Happy Birthday Dad , 90th b day , hard to thank of , can't believe 6 years already . Alot has happened over that time here , but you probably already know . Hope all is well on your side . Say hi to all and love miss all.
We love grandpa Pete ❤️ I remember asking when I got married the extent to staying married so long! She’s always right he would say! He loved taking Bev to broadway shows, I could listen to their experiences all day ❤️ We will miss you!
I have two memories that I think encapsulate how I saw Grandpa growing up. When I was not much older than Katie, Grandpa asked if I'd like to help him with something in the back yard. I don't remember if it was to fix or building something, but I do remember how excited I was at the prospect of helping Grandpa on one of his projects. I followed him out to where he had his things set up, and he handed me his hammer and told me to swing at the post he was holding. Mind you, I doubt I had much experience swinging a hammer at that time, since I couldn't have been older than 10. And sure enough, my first swing at the post, I ended up hitting his thumb instead and busting open his thumbnail. I still remember seeing the blood, and feeling terrible. Grandpa didn't yell though, or curse, or even get angry with me. Instead he just shook it off, told me it was fine and try again, but more carefully. Grandpa was infinitely patient and loving. I honestly don't remember him ever losing his patience with me or any of us. Somehow, Grandpa always seemed to literally light up anytime he saw us. And he'd always gave the biggest smile, and hardest hug.
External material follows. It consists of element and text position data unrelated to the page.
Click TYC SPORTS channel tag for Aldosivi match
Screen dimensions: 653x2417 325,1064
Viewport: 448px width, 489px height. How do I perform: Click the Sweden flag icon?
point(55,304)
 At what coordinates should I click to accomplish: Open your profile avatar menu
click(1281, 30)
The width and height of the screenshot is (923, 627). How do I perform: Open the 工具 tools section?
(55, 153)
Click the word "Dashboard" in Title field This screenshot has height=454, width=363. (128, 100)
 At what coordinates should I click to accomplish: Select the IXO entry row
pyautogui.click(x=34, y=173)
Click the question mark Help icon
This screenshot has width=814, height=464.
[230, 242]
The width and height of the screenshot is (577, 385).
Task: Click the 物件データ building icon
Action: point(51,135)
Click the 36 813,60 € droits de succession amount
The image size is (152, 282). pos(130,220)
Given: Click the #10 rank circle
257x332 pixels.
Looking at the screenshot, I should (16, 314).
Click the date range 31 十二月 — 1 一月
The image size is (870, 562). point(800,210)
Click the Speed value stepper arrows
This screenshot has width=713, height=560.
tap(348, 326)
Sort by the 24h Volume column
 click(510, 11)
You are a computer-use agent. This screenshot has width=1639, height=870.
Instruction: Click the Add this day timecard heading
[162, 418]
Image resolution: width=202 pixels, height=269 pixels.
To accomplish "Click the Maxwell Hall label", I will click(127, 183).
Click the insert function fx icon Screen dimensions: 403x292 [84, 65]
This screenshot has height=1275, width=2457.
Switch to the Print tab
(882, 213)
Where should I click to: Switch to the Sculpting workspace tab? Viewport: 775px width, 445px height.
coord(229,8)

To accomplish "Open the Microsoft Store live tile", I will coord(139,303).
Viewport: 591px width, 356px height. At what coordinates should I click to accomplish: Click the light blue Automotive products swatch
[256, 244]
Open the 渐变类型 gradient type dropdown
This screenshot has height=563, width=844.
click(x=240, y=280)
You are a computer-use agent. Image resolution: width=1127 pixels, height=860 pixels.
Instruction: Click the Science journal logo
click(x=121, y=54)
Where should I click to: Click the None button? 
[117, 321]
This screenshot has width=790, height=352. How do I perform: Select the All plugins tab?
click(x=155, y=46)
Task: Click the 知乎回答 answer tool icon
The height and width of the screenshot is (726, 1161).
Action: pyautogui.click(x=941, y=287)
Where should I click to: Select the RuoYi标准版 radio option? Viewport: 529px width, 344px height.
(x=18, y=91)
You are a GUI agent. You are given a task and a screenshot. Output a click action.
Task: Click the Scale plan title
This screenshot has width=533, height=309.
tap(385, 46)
The other memory that I know I'll never forget, is the time Grandpa took me out shark fishing way off the coast with him and his friend. I was maybe 13 or 14 at the time and it was supposed to be a multi-day fishing trip. Unfortunately, after about a day or so, we got hit by a terrible storm/nor'easter. I remember the swells being so high and deep that each time we went down in, grandpa's boat would get swept from bow to stern by the waves. Looking back I'm sure grandpa was probably pretty scared, but he never let it show. Instead, when he asked me to stand by him to watch out for floating debris, I remember him being calm and focused. As I stood there getting drenched next to Grandpa, he made the trip back feel like the best adventure ever, instead of the dangerous situation that is was. My whole life, Grandpa was always the strongest person I knew. He was never shy or unsure about anything, and nothing ever seemed to stump him. Grandpa could literally fix or make anything, and he didn't need google or YouTube to do it. I still can’t believe he’s gone, and I’m going to miss him terribly.